Таланкеленг взглянул на Сапога, прося помощи, и Тыдыков поспешил на выручку:
— Он — чабан товарищества.
Не слушая его, Суртаев продолжал расспрашивать:
— А сколько в отаре твоих овец? Ни одной? Я так и знал. А скотоводом себя называешь, рядом с Сапогом встаешь — богач!
Люди захохотали. Суртаев махнул рукой на Таланкеленга:
— В батраки снова поступил. Так и говори.
— Нет, мне Большой Человек записал тридцать овец.
— Понятно: от налога укрывается, государство обманывает.

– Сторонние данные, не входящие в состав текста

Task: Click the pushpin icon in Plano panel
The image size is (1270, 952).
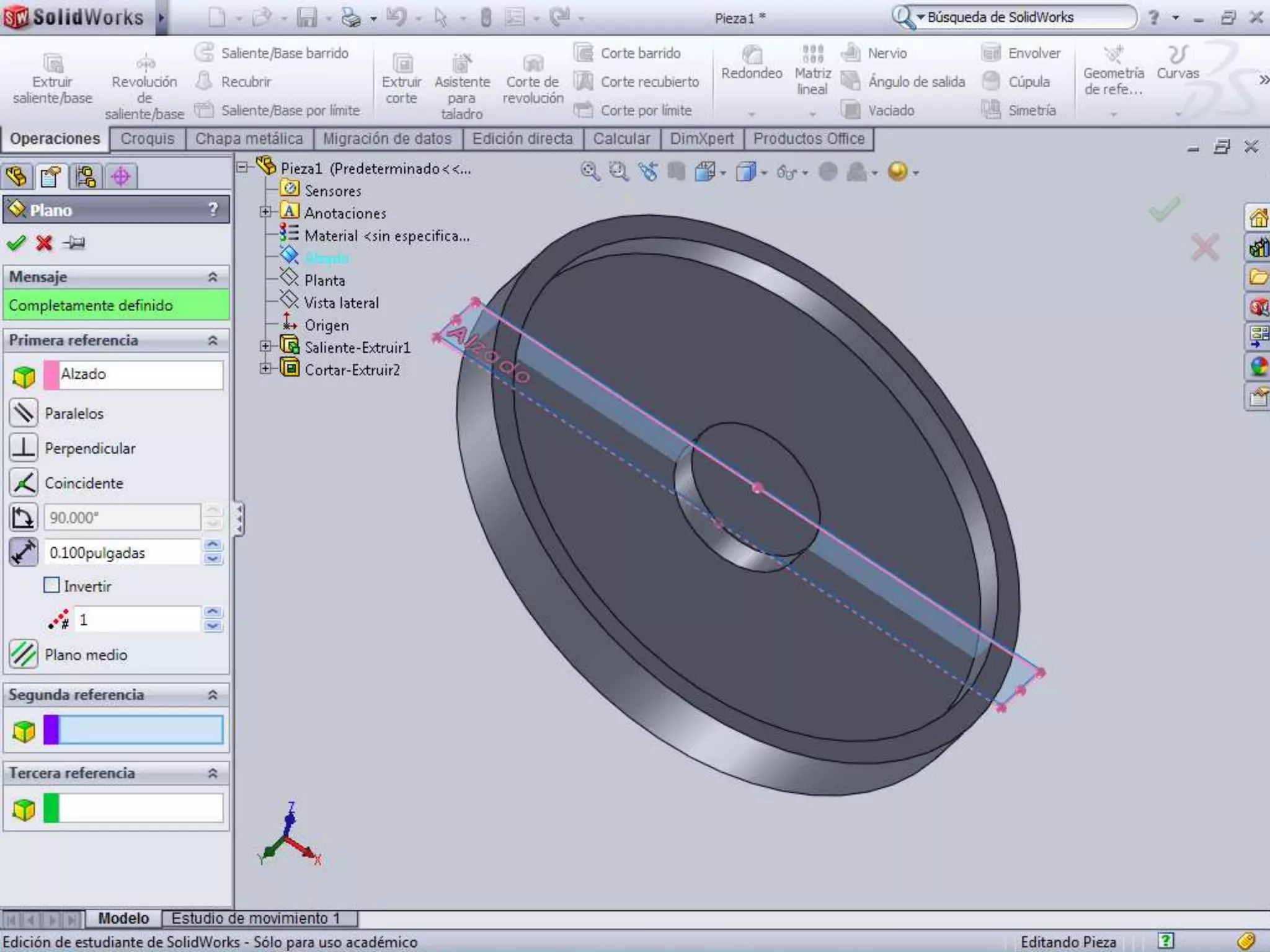Action: coord(74,242)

Опросив остальных трех членов, занесенных в списки Сапога, таких же бедняков пастухов, Суртаев сказал:
— Байские уловки ясны. Хотел обмануть Советскую власть, сколотил ложное товарищество, чтобы налоги за батраков не платить, — не удалось. Вздумал по-прежнему ездить на бедноте.
— Ездил, а теперь пусть пешком ходит! — крикнул Аргачи.

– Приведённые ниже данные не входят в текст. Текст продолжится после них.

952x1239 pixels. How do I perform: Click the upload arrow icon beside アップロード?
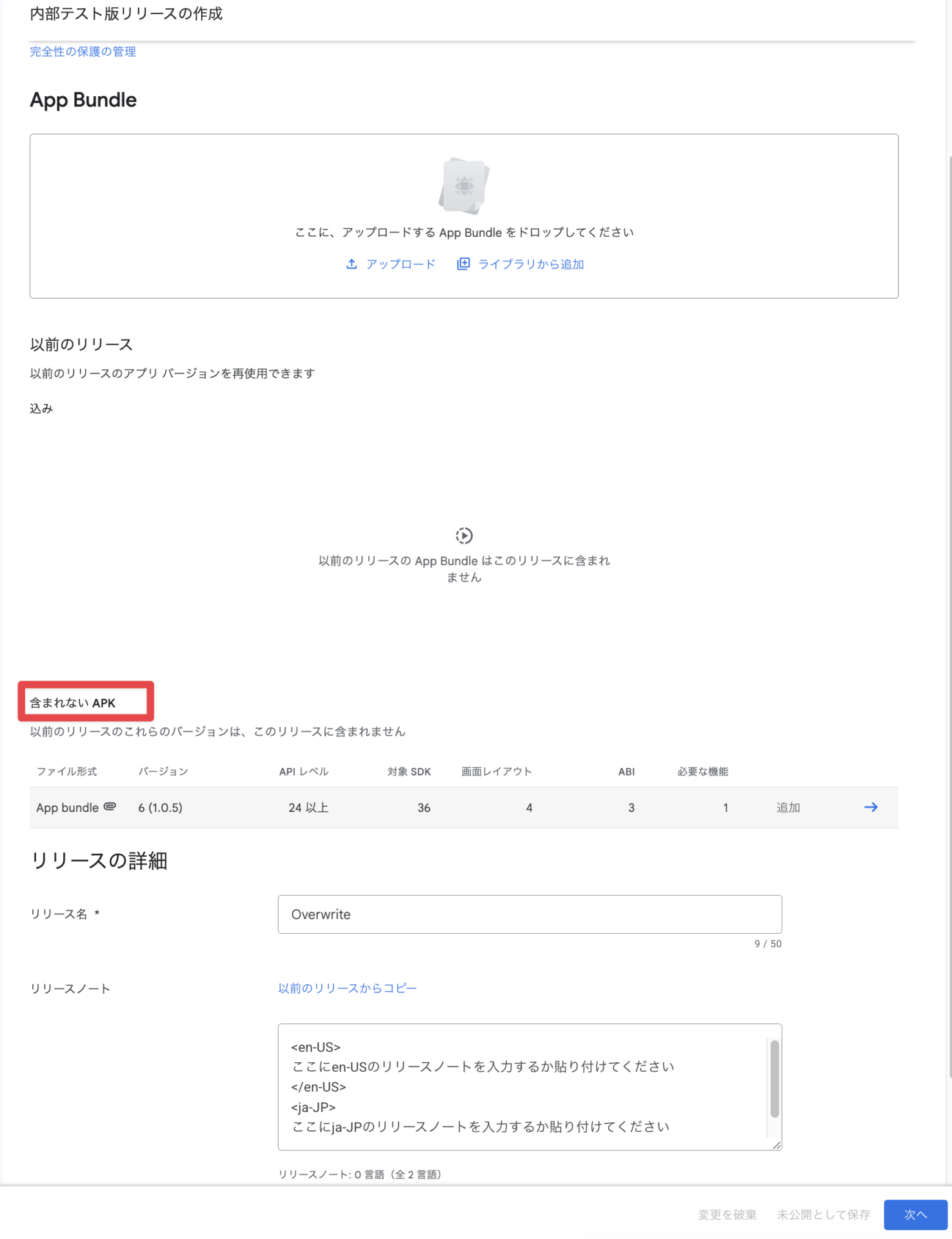pos(352,264)
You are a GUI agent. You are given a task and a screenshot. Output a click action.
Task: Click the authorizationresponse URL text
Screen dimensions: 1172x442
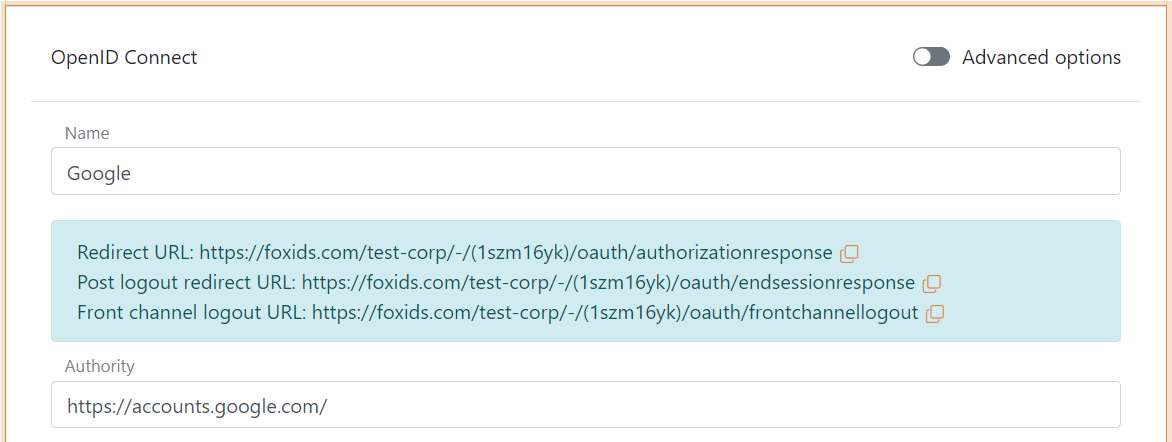516,252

— Если бы не я, ты бы еще вот таким издох, щенок! — прохрипел Сапог.
— Если бы не Советская власть, то я всю жизнь прожил бы у тебя на собачьем положении, — в тон Тыдыкову ответил парень.
— Тебе следовало бы поучиться слушать старших по возрасту.
— Я тебе слова не давал, Тыдыков, замолчи, — потребовал Борлай, председатель собрания.
— Не мешайте говорить Большому Человеку! — послышался визгливый голос. — Худо будет.
— Ничего не будет. Председатель здесь… Товарищи из аймака, из области.
Алтайцы, приехавшие с Борлаем, сгрудились вокруг стола.
— Не давайте говорить байским защитникам!
Опять шум и крики. Суртаев с Тозыяковым едва успокоили бедняков, гневу которых не было предела.
Собрание продолжалось до вечера. Впервые говорили так много и горячо.
Когда Борлай объявил: «Слово имет агроном товарищ Лемехова», — Сапог ухмыльнулся. Разве это агроном? Вот Говорухин — настоящий агроном.
Сапог слушал настороженно и все больше и больше мрачнел.
В конце своей речи Людмила Владимировна предложила:
— На основании постановления аймачных организаций надо немедленно ликвидировать ложное байское товарищество.
— А потом будем создавать свои, бедняцко-середняцкие товарищества, — дополнил Суртаев.
Сапог побагровел:
— Ликвидировать? А кто вам позволит? Я не согласен. Сама Советская власть поддерживает товарищества.
Беднота зашумела:
— Прогнать его отсюда!
— Землю разделить.
— Мы назад сюда прикочуем, на хорошие места.